Quiet Days in Clichy (), is a Danish film released in 1970 which was written and directed by Jens Jørgen Thorsen. Set in Paris, it features music by Country Joe McDonald and Ben Webster. Drawn from the semi-autobiographical 1956 novel by Henry Miller, updated from the 1930s to the 1960s, it gives reflections on and incidents in the lives of two young men sharing an apartment. The amount of nudity, sexual activity and crude language in the film has restricted its public showing in many countries.

Plot
The American writer Joey and his European friend Carl share an apartment in the Clichy-sous-Bois district of Paris in the late 1960s.

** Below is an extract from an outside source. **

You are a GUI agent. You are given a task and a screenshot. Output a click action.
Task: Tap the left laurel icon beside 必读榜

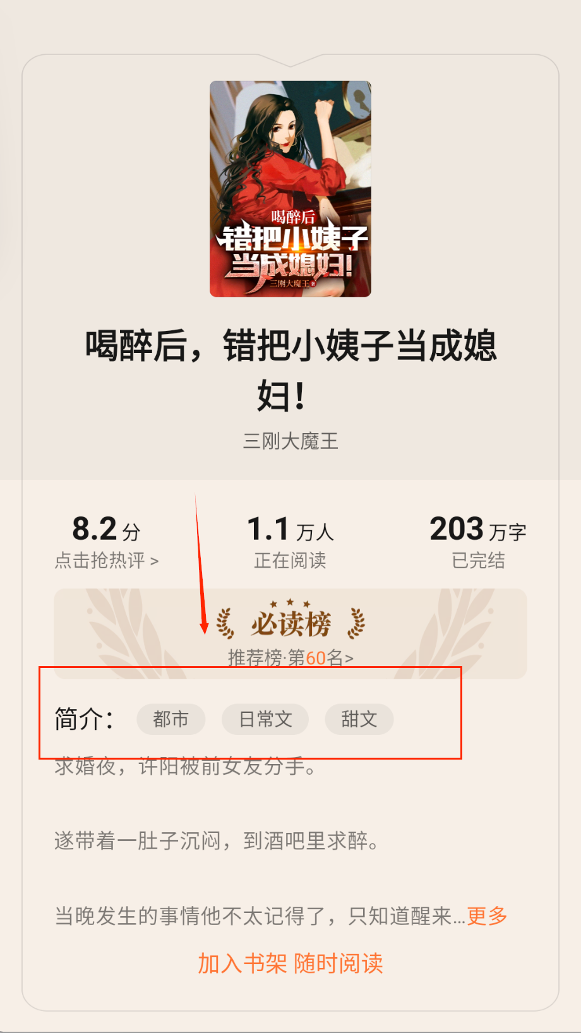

What spare time and money they have is mostly spent pursuing women.

A surrealist artist comes to their apartment, offers her services and paints slogans over the walls of the bathroom. In a café, Joey meets the amiable Nys and they go to a hotel. In the street afterwards, when she asks for money he gives her all he has got. Left with nothing for his dinner, he roams the streets of the city in increasing hunger and distress. Returning in despair to the empty apartment, he is reduced to picking stale food out of the bin. Trying vainly to sleep, he is woken by Carl who has brought back Colette, an underage runaway to whom they give a home. Joey has further dates with Nys, without charge because she enjoys his company. Colette's parents eventually track her down and reclaim her, telling Carl and Joey they will not inform the police so long as the two never see the girl again.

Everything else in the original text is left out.